» **Do this**: Write out every line of the material below again, requests included, and shift each coordinate in the answers up by 16. Omit the pictures.

» **Records for pointing to text and elements**:
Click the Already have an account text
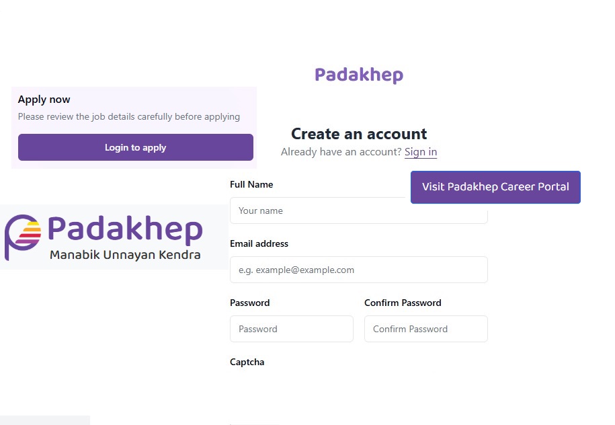 tap(341, 152)
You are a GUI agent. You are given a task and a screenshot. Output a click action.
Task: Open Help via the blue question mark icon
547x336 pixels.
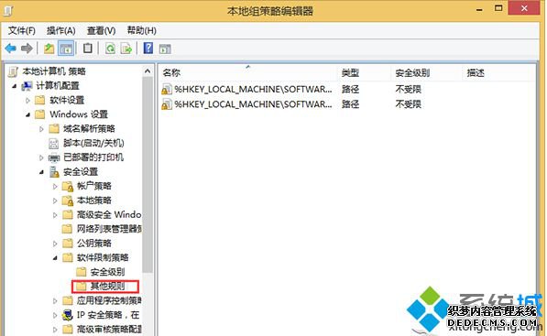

» **The completed task**:
Click the Already have an account text
 tap(357, 168)
You are a GUI agent. You are given a task and a screenshot. Output a click action.
Task: Open Help via the blue question mark icon
547x336 pixels.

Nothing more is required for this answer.